The community blossomed during this difficult period as Gareth and Vicky forged relationships with people from new regions as customers from as far away as Tel Aviv placed orders to get a taste of some beer from the Fridge of Dreams.

The bar has now established itself as a local in spirit as it attracts regular custom from people who don't live in the city but have still formed their own bond with Dead Crafty. Stephen Walmsley is originally from Bootle, but moved to London in the late 90s.

The talented chef knows his way around a high quality local as he fondly remembers the time he defeated Ian McKellen at the legendary actor's famed pub quiz at The Grapes in London. The 50-year-old joked: "We rinsed Gandalf. It was fantastic."

Stephen told the ECHO why Dead Crafty is often his first port of call whenever he makes the journey back to Liverpool Lime Street. He said: "Modern craft places can tend to be people on their phones checking in on Untappd or scratching their chins on whether a beer is Citra or Mosaic hops. But here every time I've got into a conversation with one person that has gone into something more interesting and it's all because of the personality of the owners.
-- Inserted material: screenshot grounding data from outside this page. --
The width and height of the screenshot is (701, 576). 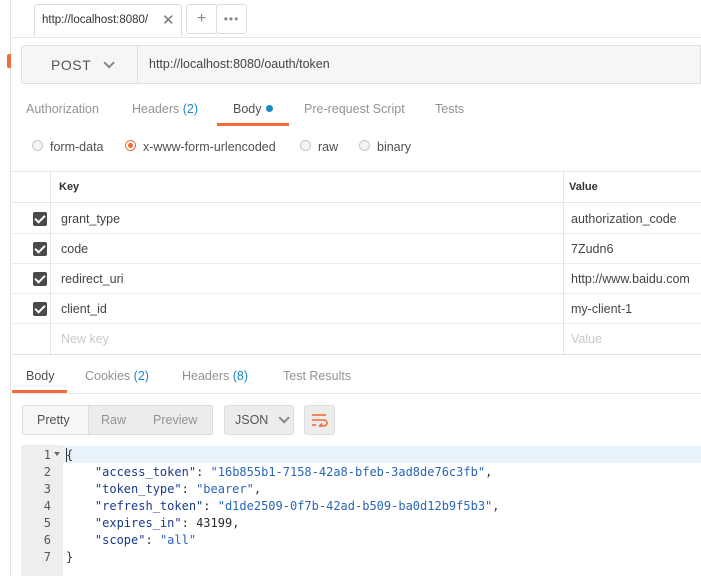 I want to click on plus-icon: +, so click(x=202, y=18).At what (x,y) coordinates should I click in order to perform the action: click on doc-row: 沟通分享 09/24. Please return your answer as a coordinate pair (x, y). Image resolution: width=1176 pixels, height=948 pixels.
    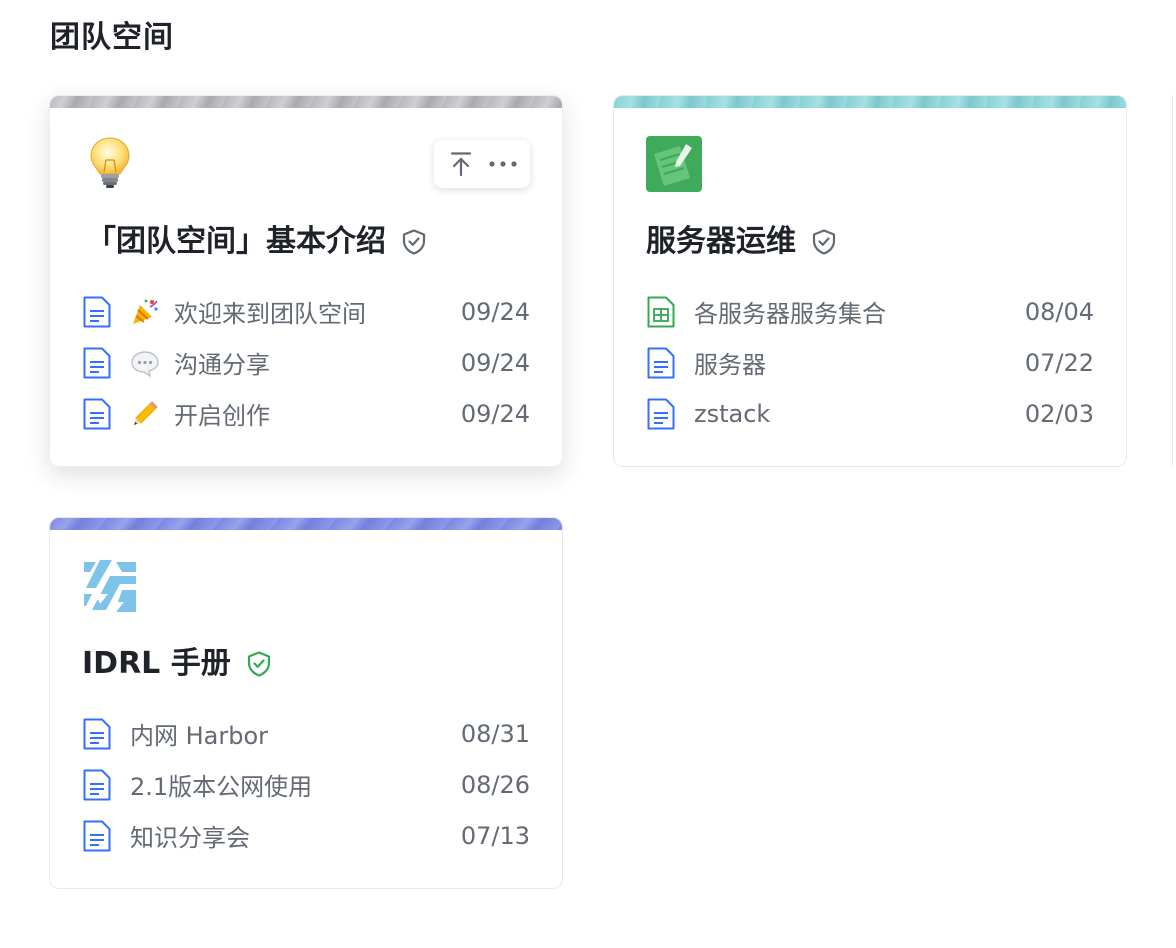
    Looking at the image, I should click on (306, 362).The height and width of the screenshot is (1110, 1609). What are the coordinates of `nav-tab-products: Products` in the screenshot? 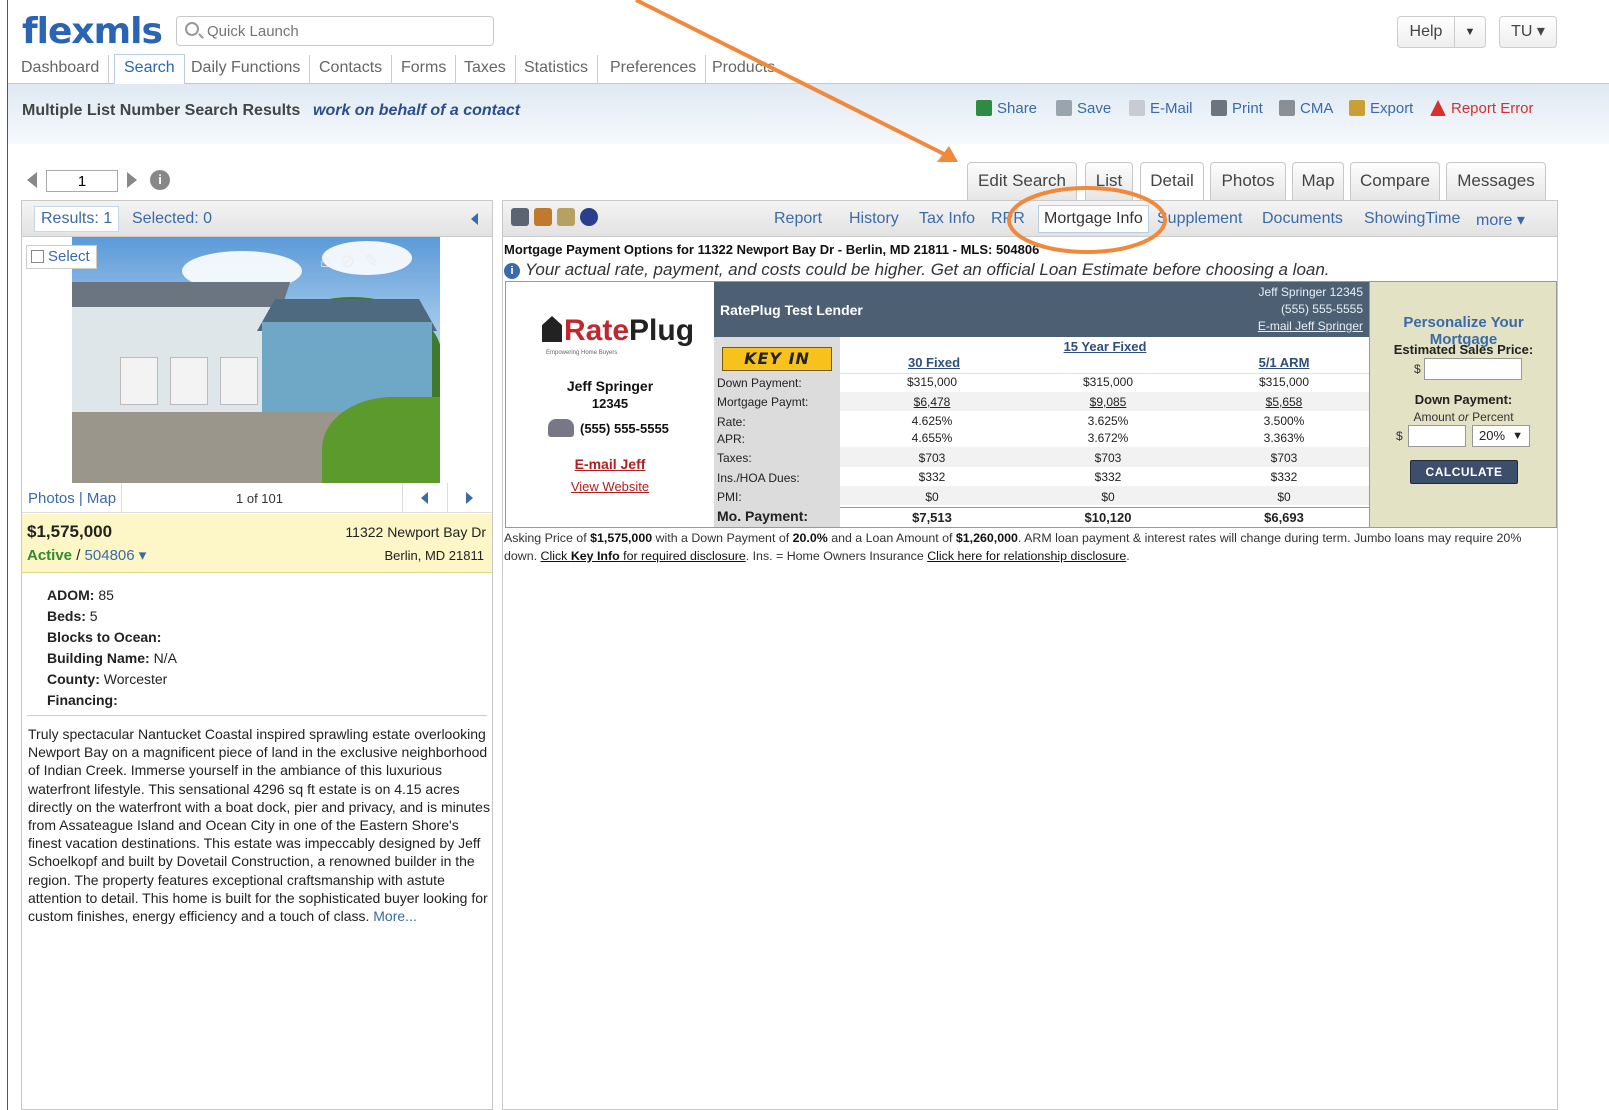 It's located at (744, 70). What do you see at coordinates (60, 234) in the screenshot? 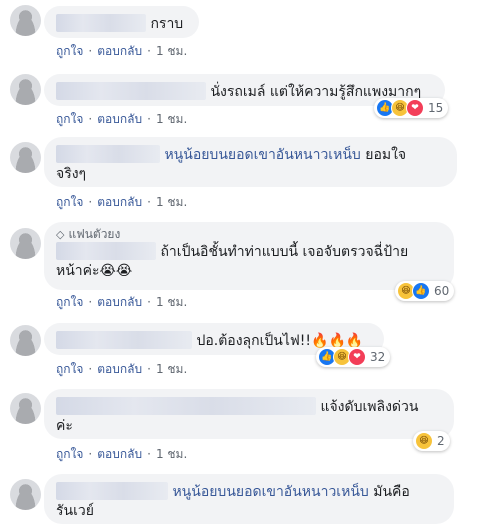
I see `diamond-icon: ◇` at bounding box center [60, 234].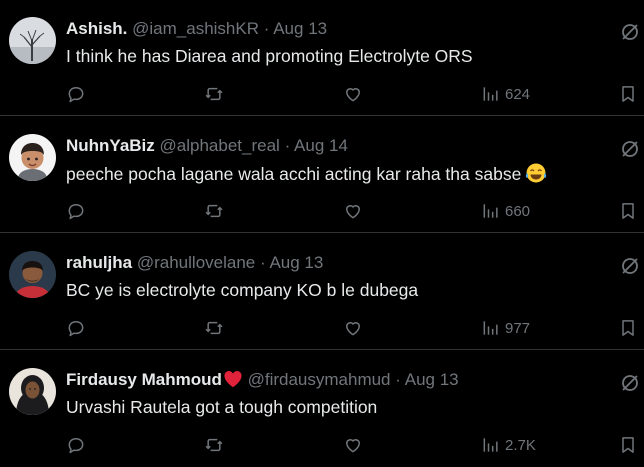 This screenshot has height=467, width=644. I want to click on views-button: 624, so click(506, 94).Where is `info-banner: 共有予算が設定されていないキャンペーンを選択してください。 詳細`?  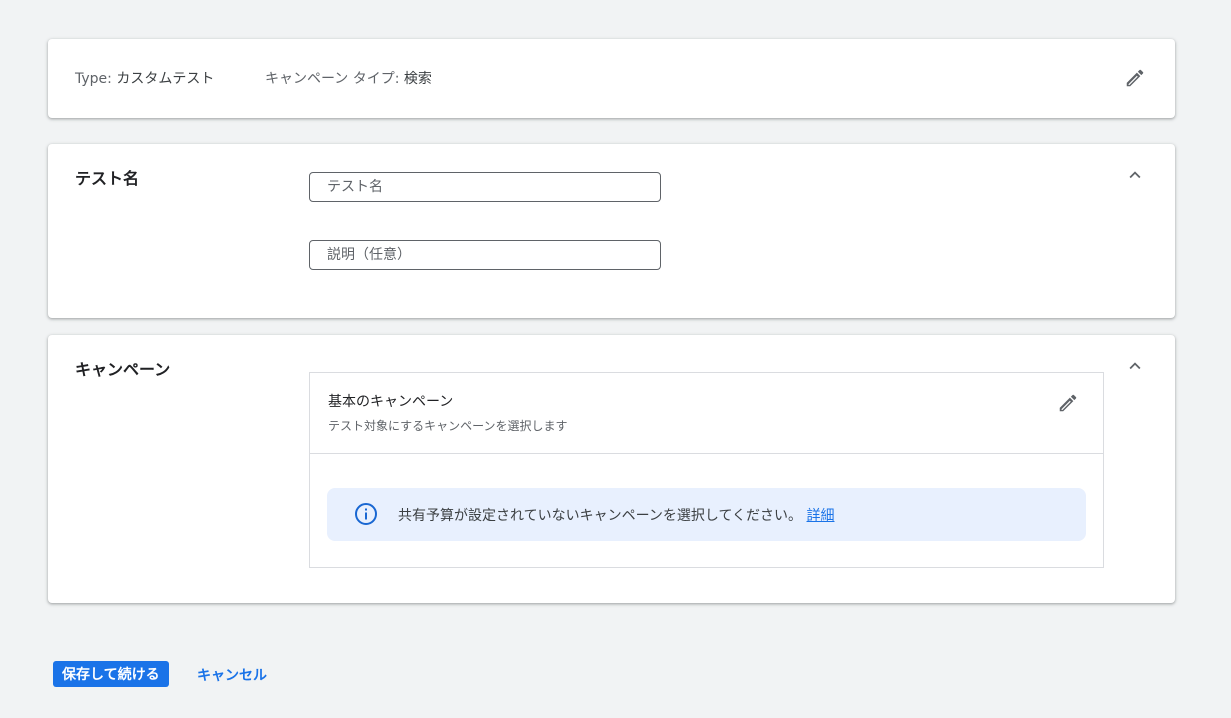
info-banner: 共有予算が設定されていないキャンペーンを選択してください。 詳細 is located at coordinates (706, 514).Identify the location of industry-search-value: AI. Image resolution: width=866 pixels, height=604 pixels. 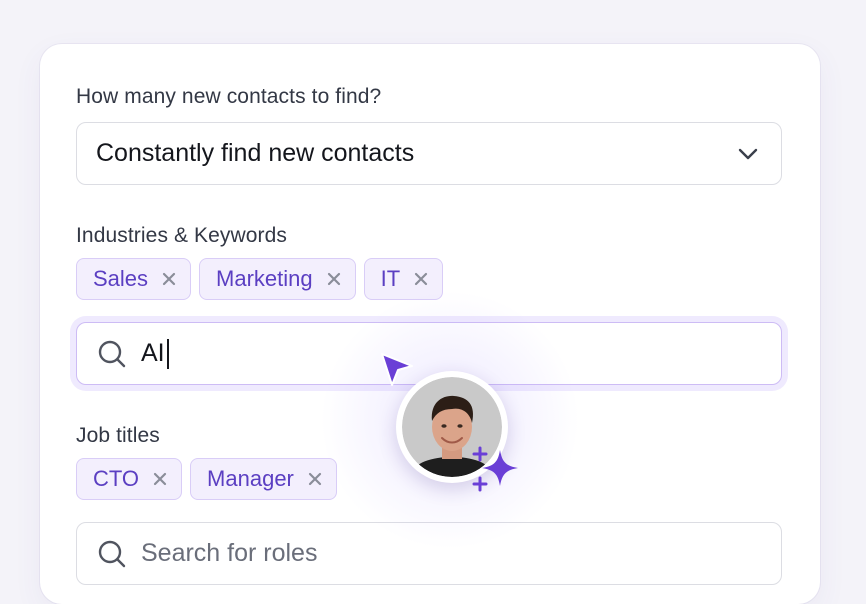
(155, 354).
"A pub can just be wood, flooring, taps and beer but if you don't imbue it with a personality then it's just a space with no heart and soul. Places like this, people like me come to for the beer but this place transcends that and it's become a family environment with a local vibe because of the people that run it."

Colin joked he knew Dead Crafty had become a special place when it changed how he listened to music, as classic songs had become closely associated with people he met through drinking at this bar. I retreated to the quiet of downstairs for the conversation with Stephen, but the interview is against the backdrop of a Dead Crafty favourite as a raucous singalong of Seal's Kiss From a Rose spills over into the chat.

A quick glance at the clock and it becomes clear my well thought out plan to conduct the interviews and get the last train home have long faded as I'm in the all too familiar position of once again plotting a taxi ride home from Dead Crafty.

However, the realisation doesn't fill me with dread as part of the magic of a local bar is it's a space where time can often run away from itself. There's no way Norm was ever getting off that barstool in Cheers to make the last train home, because the best laid plans will often go awry in a place where everybody knows your name.